In order to ensure that TBM can tunnel according to the designed tunnel axis within a certain deviation range, it is necessary to control TBM to the set attitude accurately. So, many scholars have conducted research on how to control TBM to the set attitude. Zhang et al. [20] proposed a cascade control system combining outer-loop trajectory tracking and inner-loop pressure control to enable unmanned automatic tunneling of TBM, in which the inner loop of the system is a cooperative control system of different hydraulic units while the outer loop is a fuzzy attitude correction system. Wang et al. [21] constructed the tunneling axis deviation prediction model based on the improved XGboost and the multi-loop model of shield tunneling axis deviation correction based on the fusion of the geometric model and association rule, which can realize the accurate deviation prediction and deviation correction. Xie et al. [22] proposed an integrated control system that consists of one trajectory planning controller for both cylinders and an individual cylinder controller for each hydraulic cylinder, and a cascade control strategy which comprises a feedforward controller of fixed-value compensation and feedback controller of Variable-gain PID, which can achieve the automatic control of the thrust trajectory.
For the tunneling axis problems caused by manual attitude control, namely the snakelike motion around the design tunnel axis and even exceeding the deviation limit, numerous technologies proposed in the above research, including the attitude and position prediction, specify attitude accurate control and deviation correction path planning can help to solve these problems to a certain extent. To achieve a better effect, this paper proposed an end-to-end optimal attitude control framework based on the actual engineering data, which can integrate the tunneling axis planning, the overall optimization of the tunneling axis, and attitude control. This control framework can predict the current geological information in real-time and provide the corresponding real-time optimal attitude control during tunneling. The main innovations of this study are as follows: (1) the GEC predictive model with the real-time excavation parameters as input is proposed to obtain the real-time GEC information as the input of the optimal attitude control policy during tunneling; (2) the TBMAP predictive models for four GECs are established based on the actual engineering data, which can be used as the interactive environment to train the attitude control policy under the reinforcement learning framework; and (3) for solving the hysteresis of TBM position response and the overall optimization of the tunneling axis, the optimization framework of attitude control policy using the PPO algorithm is proposed based on the TBMAP predictive model, which can easily provide real-time decision support for attitude control in actual engineering combined with GEC predictive model.
The structure of this paper is organized as follows. Section 2 introduces the origin data from the actual engineering, training dataset construction, and data analysis. Section 3 introduces the overall modeling and training framework of the real-time optimal attitude control policy. Section 4 applies the proposed framework to the Xinjiang Yiner Water Supply Phase II Project to verify its effectiveness. Section 5 summarizes the paper.

***

**DIRECTIVE:** Can you edit the TBM attitude control text starting at "The structure of" and ending at "summarizes the paper.", replacing "summarizes" with "concludes"? The records below come from a separate source unrelated to the text above.

**SUPPLIED DATA:**
***

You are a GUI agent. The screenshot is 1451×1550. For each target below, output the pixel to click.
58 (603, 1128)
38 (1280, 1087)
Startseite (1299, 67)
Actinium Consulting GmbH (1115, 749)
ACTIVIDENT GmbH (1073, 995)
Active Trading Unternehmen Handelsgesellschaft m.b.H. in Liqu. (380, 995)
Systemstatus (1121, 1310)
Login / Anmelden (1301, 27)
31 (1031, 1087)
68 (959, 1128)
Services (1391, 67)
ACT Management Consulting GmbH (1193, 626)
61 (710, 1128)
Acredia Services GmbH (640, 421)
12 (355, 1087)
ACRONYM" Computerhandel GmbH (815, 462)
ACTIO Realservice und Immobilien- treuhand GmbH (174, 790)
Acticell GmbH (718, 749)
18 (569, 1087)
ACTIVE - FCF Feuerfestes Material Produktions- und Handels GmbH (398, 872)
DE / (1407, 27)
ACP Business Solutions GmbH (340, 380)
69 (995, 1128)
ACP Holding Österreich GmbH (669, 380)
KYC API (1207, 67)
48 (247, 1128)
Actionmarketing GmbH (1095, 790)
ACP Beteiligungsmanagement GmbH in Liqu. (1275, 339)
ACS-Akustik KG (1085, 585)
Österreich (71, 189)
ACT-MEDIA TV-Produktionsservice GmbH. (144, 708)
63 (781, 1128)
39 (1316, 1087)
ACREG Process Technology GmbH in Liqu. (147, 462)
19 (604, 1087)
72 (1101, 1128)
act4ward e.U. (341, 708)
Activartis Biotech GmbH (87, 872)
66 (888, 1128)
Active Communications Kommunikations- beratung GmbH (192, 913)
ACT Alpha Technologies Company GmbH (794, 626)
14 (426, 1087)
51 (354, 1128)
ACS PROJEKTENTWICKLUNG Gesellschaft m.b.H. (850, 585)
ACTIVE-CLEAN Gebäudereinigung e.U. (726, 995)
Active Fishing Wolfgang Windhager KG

***

**FINAL RESULT:**
The structure of this paper is organized as follows. Section 2 introduces the origin data from the actual engineering, training dataset construction, and data analysis. Section 3 introduces the overall modeling and training framework of the real-time optimal attitude control policy. Section 4 applies the proposed framework to the Xinjiang Yiner Water Supply Phase II Project to verify its effectiveness. Section 5 concludes the paper.